* [The task]:
Using the entries below, transcribe exactly the line containing "The image size is (616, 333)." and each line that follows it to the end.
BEGIN Exercise data
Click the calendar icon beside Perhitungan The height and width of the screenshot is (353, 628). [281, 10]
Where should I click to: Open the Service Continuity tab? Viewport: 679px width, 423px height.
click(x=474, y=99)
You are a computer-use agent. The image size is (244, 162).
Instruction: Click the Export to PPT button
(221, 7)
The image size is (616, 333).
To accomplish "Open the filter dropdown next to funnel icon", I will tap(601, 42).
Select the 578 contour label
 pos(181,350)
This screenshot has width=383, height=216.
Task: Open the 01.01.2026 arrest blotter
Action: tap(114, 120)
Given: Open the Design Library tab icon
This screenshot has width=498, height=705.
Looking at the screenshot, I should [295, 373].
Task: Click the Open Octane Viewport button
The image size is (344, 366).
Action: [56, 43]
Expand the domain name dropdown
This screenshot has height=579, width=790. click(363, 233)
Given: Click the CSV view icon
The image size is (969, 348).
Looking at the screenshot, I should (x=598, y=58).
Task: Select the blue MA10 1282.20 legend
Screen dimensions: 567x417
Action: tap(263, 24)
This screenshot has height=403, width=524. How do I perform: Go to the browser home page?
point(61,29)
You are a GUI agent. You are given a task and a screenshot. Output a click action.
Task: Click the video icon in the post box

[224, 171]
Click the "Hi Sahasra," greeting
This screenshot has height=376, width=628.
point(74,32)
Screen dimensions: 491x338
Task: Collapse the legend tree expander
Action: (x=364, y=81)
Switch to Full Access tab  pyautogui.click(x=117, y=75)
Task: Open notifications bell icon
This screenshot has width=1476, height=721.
END Exercise data
* [Response below]:
The image size is (616, 333).
To accomplish "Open the filter dropdown next to funnel icon", I will tap(601, 42).
Select the 578 contour label
 pos(181,350)
This screenshot has width=383, height=216.
Task: Open the 01.01.2026 arrest blotter
Action: tap(114, 120)
Given: Open the Design Library tab icon
This screenshot has width=498, height=705.
Looking at the screenshot, I should [295, 373].
Task: Click the Open Octane Viewport button
The image size is (344, 366).
Action: [56, 43]
Expand the domain name dropdown
This screenshot has height=579, width=790. click(363, 233)
Given: Click the CSV view icon
The image size is (969, 348).
Looking at the screenshot, I should (x=598, y=58).
Task: Select the blue MA10 1282.20 legend
Screen dimensions: 567x417
Action: tap(263, 24)
This screenshot has height=403, width=524. How do I perform: Go to the browser home page?
point(61,29)
You are a GUI agent. You are given a task and a screenshot. Output a click action.
Task: Click the video icon in the post box

[224, 171]
Click the "Hi Sahasra," greeting
This screenshot has height=376, width=628.
point(74,32)
Screen dimensions: 491x338
Task: Collapse the legend tree expander
Action: (x=364, y=81)
Switch to Full Access tab  pyautogui.click(x=117, y=75)
Task: Open notifications bell icon
This screenshot has width=1476, height=721.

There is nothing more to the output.